Begegnet sind sich Mann und Heuser zu Lebzeiten nicht mehr — erst wieder in Hans Pleschinskis am Montag erscheinendem Roman „Königsallee“. Er beruht, so schreibt er im Nachwort, „soweit ich es erkunden konnte und es mir erforderlich erschien, auf tatsächlichen Gegebenheiten“.
Doch die Verbindung von Fakten und Fiktion gelingt ihm nur bedingt. 1954 geht der greise Thomas Mann mit Frau Katia und Tochter Erika auf Vortragsreise, auch im Düsseldorfer Schumann-Saal soll er lesen. Logieren wird er im Breidenbacher Hof.
Mit funkelnder Bosheit schildert Pleschinski, wie sich Stadt- und Hotelspitze in helle Aufregung hineinsteigern. Schließlich soll der Literatur-Nobelpreisträger und bessere Deutsche, der wegen der Nazi-Herrschaft ins kalifornische Exil gegangen war, die Reputation der Stadt hübsch aufpolieren.

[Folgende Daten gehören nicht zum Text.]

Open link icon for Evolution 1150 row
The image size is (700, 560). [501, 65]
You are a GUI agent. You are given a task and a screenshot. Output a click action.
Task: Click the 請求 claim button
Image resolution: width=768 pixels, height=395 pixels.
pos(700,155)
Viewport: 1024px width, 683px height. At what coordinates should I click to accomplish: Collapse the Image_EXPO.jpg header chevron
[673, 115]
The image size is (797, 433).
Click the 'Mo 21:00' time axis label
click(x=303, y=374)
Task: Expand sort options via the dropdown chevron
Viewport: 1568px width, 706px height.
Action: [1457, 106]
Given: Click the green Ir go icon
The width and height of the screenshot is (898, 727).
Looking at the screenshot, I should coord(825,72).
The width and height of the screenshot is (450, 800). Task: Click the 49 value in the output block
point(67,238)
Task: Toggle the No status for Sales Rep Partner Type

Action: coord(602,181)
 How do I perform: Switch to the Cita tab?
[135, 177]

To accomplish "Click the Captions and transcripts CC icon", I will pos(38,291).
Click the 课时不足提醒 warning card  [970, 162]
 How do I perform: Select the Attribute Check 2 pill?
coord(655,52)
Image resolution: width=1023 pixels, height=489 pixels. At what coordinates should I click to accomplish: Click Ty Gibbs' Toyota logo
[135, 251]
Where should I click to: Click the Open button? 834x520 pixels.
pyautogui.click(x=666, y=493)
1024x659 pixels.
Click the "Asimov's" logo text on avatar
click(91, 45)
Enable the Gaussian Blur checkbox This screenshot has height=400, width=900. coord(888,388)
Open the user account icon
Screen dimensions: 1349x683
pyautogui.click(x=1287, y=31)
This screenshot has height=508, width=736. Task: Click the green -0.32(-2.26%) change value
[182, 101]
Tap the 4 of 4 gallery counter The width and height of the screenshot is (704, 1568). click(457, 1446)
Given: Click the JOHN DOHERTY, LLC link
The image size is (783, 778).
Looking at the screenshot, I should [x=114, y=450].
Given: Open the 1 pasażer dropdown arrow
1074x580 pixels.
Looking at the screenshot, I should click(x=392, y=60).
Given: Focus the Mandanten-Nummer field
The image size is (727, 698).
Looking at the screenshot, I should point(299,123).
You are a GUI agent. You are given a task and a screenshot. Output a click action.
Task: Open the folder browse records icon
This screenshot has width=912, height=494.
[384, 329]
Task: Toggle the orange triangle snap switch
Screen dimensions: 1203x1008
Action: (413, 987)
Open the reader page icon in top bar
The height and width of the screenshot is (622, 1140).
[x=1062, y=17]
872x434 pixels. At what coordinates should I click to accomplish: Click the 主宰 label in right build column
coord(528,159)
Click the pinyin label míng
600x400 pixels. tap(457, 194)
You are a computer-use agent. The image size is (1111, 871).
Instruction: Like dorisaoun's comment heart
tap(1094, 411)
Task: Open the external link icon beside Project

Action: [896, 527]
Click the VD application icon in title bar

Just an diesem Tag weist der Roman auch Klaus Heuser ein Zimmer in dem Hotel am Ende der Königsallee zu. Nach 18 Jahren als Kaufmann in Fernost besucht er seine Eltern, begleitet wird er von seinem indonesischen Lebensgefährten Anwar.
Schwungvoll führt Pleschinski das ein — setzt sich dann aber zu sehr in die Spur des großen Vorgängers. Muss er als Rezeptions-Assistenten einen kleinen Herrn Friedemann bemühen — nach Manns gleichnamiger Novelle? Wenn eine Russin durchs Hotel läuft, muss er dann reflexartig die Tür des Frühstückssaals zuknallen lassen — das Dauermotiv im „Zauberberg“?
Auch sprachlich verstärkt sich der Eindruck des unangenehm Anbiedernden, was Pleschinski gar nicht nötig hätte.
Er weiß im Detail Bescheid über die verwickelten Liebesbedürftigkeiten in der Familie Mann ebenso wie über die Zeitläufte. Aber darüber geht ihm das psychologische Gespür verloren, lässt er die ironischen Ansätze in den Schilderungen Erikas und ihres Bruders Golo in ausufernden Schilderungen versinken.
Und was Heuser in Düsseldorf angeht, orientiert sich Pleschinski aufdringlich an Manns „Lotte in Weimar“, als der in die Jahre gekommene Goethe seine Jugendliebe Charlotte (Werthers Lotte) ebenfalls im Hotel empfängt.
„Das Schwerste tut not: Beschränkung“ hat Thomas Mann mal über Kleists „Amphitryon“ geschrieben. Er hat das auch beherzigt.